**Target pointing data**

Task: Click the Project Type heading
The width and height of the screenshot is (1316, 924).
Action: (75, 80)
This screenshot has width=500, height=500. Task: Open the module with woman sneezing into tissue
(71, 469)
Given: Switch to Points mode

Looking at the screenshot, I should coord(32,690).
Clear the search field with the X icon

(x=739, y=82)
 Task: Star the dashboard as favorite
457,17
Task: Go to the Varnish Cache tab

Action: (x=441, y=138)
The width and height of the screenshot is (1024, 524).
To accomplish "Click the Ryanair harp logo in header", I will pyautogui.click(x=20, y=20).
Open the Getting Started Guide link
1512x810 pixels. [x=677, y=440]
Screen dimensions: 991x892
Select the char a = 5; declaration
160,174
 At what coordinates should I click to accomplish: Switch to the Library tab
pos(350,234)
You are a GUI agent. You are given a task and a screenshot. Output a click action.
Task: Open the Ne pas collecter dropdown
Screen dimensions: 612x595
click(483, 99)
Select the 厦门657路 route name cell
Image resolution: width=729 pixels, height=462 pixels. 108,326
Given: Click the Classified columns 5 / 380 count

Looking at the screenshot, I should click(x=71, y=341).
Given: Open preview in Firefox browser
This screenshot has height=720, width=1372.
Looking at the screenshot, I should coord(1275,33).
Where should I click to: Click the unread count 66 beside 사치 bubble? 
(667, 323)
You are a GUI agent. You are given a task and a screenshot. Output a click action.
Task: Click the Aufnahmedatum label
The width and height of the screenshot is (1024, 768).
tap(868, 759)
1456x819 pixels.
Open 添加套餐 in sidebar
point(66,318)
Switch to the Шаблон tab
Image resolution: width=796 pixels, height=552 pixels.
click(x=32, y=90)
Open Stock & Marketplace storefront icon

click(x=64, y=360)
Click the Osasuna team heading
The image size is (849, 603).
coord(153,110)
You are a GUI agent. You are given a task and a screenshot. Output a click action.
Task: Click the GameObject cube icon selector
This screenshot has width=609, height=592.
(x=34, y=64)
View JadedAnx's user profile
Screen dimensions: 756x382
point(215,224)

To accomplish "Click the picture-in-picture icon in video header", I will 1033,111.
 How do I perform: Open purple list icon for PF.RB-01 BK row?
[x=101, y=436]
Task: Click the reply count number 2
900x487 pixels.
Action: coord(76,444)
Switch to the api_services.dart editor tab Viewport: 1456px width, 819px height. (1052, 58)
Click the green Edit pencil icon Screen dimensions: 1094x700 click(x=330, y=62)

**What you will do**
Rewrite all the rows, swapping "GUI agent" for "screen assistant" wherever it occurs and keeping everything else unchanged.

**Expected output**
Task: Click the Project Type heading
The width and height of the screenshot is (1316, 924).
Action: (75, 80)
This screenshot has width=500, height=500. Task: Open the module with woman sneezing into tissue
(71, 469)
Given: Switch to Points mode

Looking at the screenshot, I should coord(32,690).
Clear the search field with the X icon

(x=739, y=82)
 Task: Star the dashboard as favorite
457,17
Task: Go to the Varnish Cache tab

Action: (x=441, y=138)
The width and height of the screenshot is (1024, 524).
To accomplish "Click the Ryanair harp logo in header", I will pyautogui.click(x=20, y=20).
Open the Getting Started Guide link
1512x810 pixels. [x=677, y=440]
Screen dimensions: 991x892
Select the char a = 5; declaration
160,174
 At what coordinates should I click to accomplish: Switch to the Library tab
pos(350,234)
You are a screen assistant. You are given a task and a screenshot. Output a click action.
Task: Open the Ne pas collecter dropdown
Screen dimensions: 612x595
click(483, 99)
Select the 厦门657路 route name cell
Image resolution: width=729 pixels, height=462 pixels. 108,326
Given: Click the Classified columns 5 / 380 count

Looking at the screenshot, I should click(x=71, y=341).
Given: Open preview in Firefox browser
This screenshot has height=720, width=1372.
Looking at the screenshot, I should coord(1275,33).
Where should I click to: Click the unread count 66 beside 사치 bubble? 
(667, 323)
You are a screen assistant. You are given a task and a screenshot. Output a click action.
Task: Click the Aufnahmedatum label
The width and height of the screenshot is (1024, 768).
tap(868, 759)
1456x819 pixels.
Open 添加套餐 in sidebar
point(66,318)
Switch to the Шаблон tab
Image resolution: width=796 pixels, height=552 pixels.
click(x=32, y=90)
Open Stock & Marketplace storefront icon

click(x=64, y=360)
Click the Osasuna team heading
The image size is (849, 603).
coord(153,110)
You are a screen assistant. You are given a task and a screenshot. Output a click action.
Task: Click the GameObject cube icon selector
This screenshot has width=609, height=592.
(x=34, y=64)
View JadedAnx's user profile
Screen dimensions: 756x382
point(215,224)

To accomplish "Click the picture-in-picture icon in video header", I will 1033,111.
 How do I perform: Open purple list icon for PF.RB-01 BK row?
[x=101, y=436]
Task: Click the reply count number 2
900x487 pixels.
Action: coord(76,444)
Switch to the api_services.dart editor tab Viewport: 1456px width, 819px height. (1052, 58)
Click the green Edit pencil icon Screen dimensions: 1094x700 click(x=330, y=62)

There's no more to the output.